**Exercise instructions**
Continue the hospitality post from where it stops, adding the next lessons to its list.

(Document section begins)

Today's post was written by Heather Platt.

I was 22 years old, newly married, and had just moved to New Orleans, LA. My husband, David, had decided to attend New Orleans Baptist Theological Seminary and to study under a well known professor named Dr. Jim Shaddix. I was lonely, sad, and even a little scared about being on our own in this new city. As always, the Lord proved Himself faithful and strong on my behalf by providing a wonderful mentor and friend for me through Jim’s wife, Debra. I could have never imagined what I would learn about life, family, and hospitality from this precious woman, who is now one of my very best friends.

It all started one night when we were at the Shaddix’s house for dinner. We had only been in New Orleans a few weeks, and David was traveling that particular weekend to preach out of town. I was not looking forward to the time by myself. At the dinner table that night, the Shaddix kids started talking about family night. A movie, popcorn, everyone snuggled up on the couch. Inside, something began bubbling up in me. I was feeling so lonely and longing for friends and family that before I could stop myself, I burst out and said, “I love family night! That sounds like so much fun, can I come?” Everyone stopped, including my VERY EMBARRASSED husband, and looked at me. "Did I just say that out loud? I can’t believe I invited myself over to these people’s house I just met!" Debra smiled and graciously said, “Of course you can join us, Heather.” That was the beginning of many lessons I learned from her in “hospitality.”

Often times, we think we need to follow certain criteria to show hospitality: a clean house, a big, elaborate meal, perfect kids, the right outfit, etc. As I spent time with Debra and the Shaddix family, I realized that hospitality is actually very simple. Here are few things she taught me:

  • My home does not have to be pristine for company to come over, but simply inviting. I WANTED to come to “family night” because the environment of their home felt warm and cozy. It was the Spirit of Christ that shined brightly in their home and that gave me the desire to spend time with them.

(Document section ends)
(Stored data begins)

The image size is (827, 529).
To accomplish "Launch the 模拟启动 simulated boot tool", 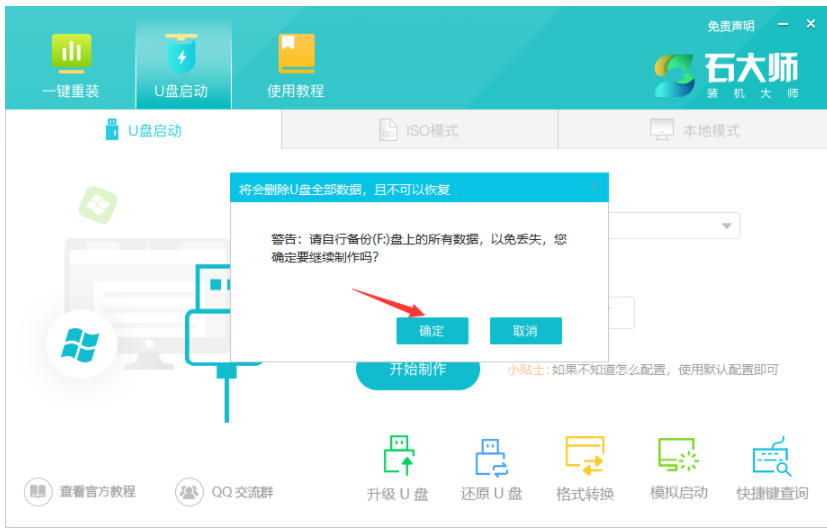I will click(x=679, y=469).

(Stored data ends)

**Exercise answer**
  • Meals can be simple or elaborate depending on what YOU feel comfortable with. Debra is an excellent cook; I am not. She showed me the value of a nice meal around the table AND an impromptu meal of chicken wings pulled out of the freezer. I found that it is more important to focus on spending time with your guests. Thinking of meals that can be made ahead of time, getting take out, eating on paper plates, or just leaving the dishes for later, makes for a pleasant night of fellowship and getting to know each other better.

  • Finally, relax! Enjoy the gift of company. Whether it’s a visit you planned for or an unexpected surprise, invite them in, make eye contact, and be a good listener. Debra and I do not show hospitality in the same way. We have very different personalities, but I know it is not what I serve my guests but the attitude by which I serve them. When I am at Debra’s house, she makes her guests simply feel comfortable. Her easy going demeanor puts people at ease and makes them sit back and enjoy themselves!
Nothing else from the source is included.